町田とのトレーニングマッチを実施 「クラブも色々なシミュレーションをしてくれた」

 浦和レッズの大槻毅監督は、13日に実施した町田ゼルビアとのトレーニングマッチを120分間トータル1-2で終えた試合後、「練習試合を組めてプレーできたことは良かった。内容と結果はあまり良くなかった」と振り返った。

 浦和、町田とともに新型コロナウイルスの感染拡大により公式戦が中断し、再開日程が決まってトレーニングにも戻ったなかで初の対外試合になった。30分×4本のなかで浦和は1本目を0-1で終了。2本目も0-1で終え、4本目に1点を返した試合展開だった。

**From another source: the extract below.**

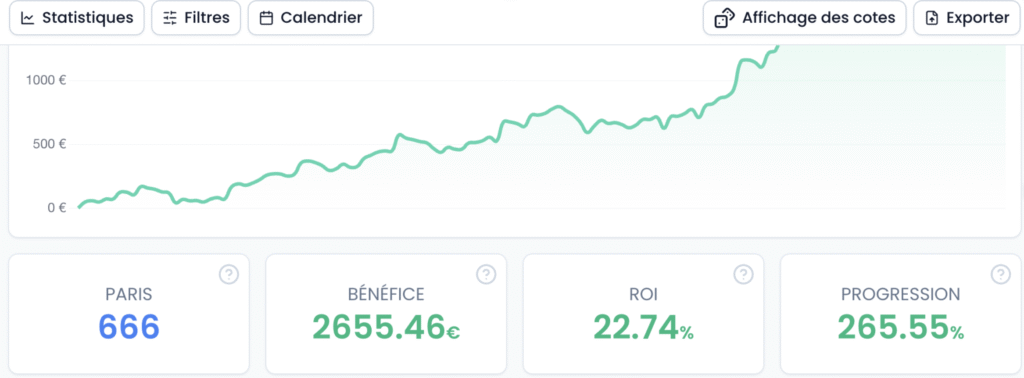Open the help icon on the PROGRESSION card

[1000, 275]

 ゲーム形式もそれほどやれていないという状況を明かした大槻監督は「選手たちにはテーマという言葉を使った。勝ち負けがつくので、勝ちを求めないといけない。それに対してのアプローチという方法論はあったけど、そういう意味でスコアは残念だった」と、試合全体を振り返った。

 特に1本目は町田のプレスに対してミスが非常に多い試合内容で「1本目は重たかったと思う。ゲームから開いていては入りも難しかったと思う。トレーニングでゲーム形式はやっても、なかなか入りが良くなかった。そのまま30分終わってしまった感じだった」と、内容の悪さを認める言葉を残した。一方で、そうした言葉とは裏腹に指揮官の表情は終始穏やかでであり、やはり対外試合を行えるところまでサッカーのある日々が戻ってきたことの喜びも感じさせた。

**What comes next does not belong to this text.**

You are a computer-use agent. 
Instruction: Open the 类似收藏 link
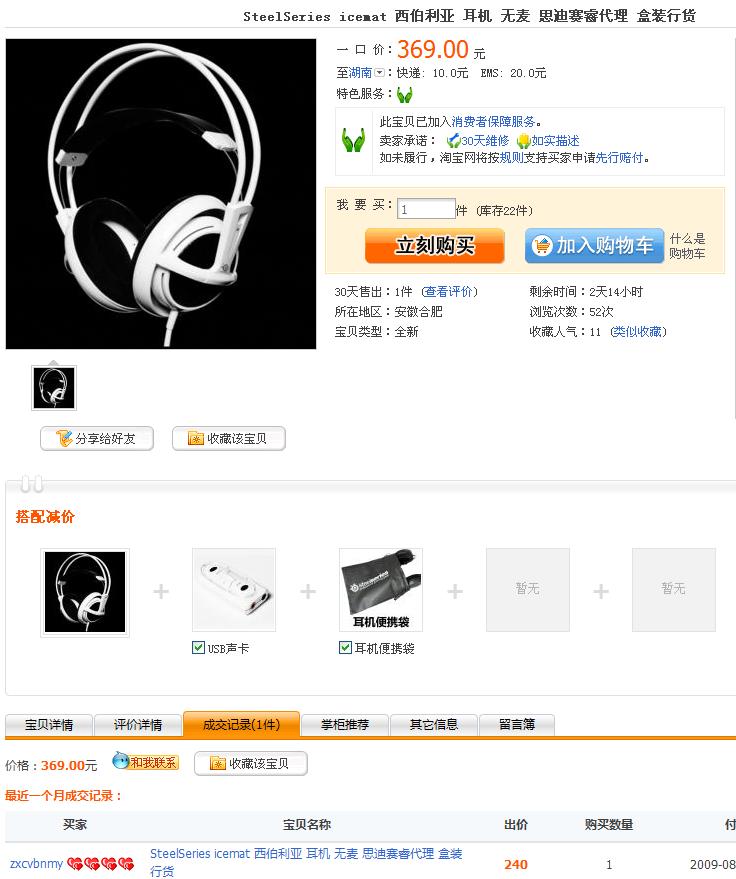[638, 332]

 無観客の埼玉スタジアムで行われたゲームだけに、両チームともに最下位から数試合で見込まれる環境のシミュレーションにもなった。大槻監督は「クラブも公式戦に向けて色々なシミュレーションをしてくれた。運営部分のプロトコルを作ってもらい、確かめる場という意味合いもあった」と話した一方で、「公式戦が練習試合のような雰囲気になるとは思う。本番は、難しい雰囲気になると感じた」と、環境について再確認した面もあったようだ。

 浦和は一部の主力選手たちが出場を見送るなど2週間後に再開する町田と3週間後になる浦和で仕上げ具合の差も感じられたが、社会情勢を鑑みればJリーグやそれぞれのクラブにとって大きな一歩になったと言えそうだ。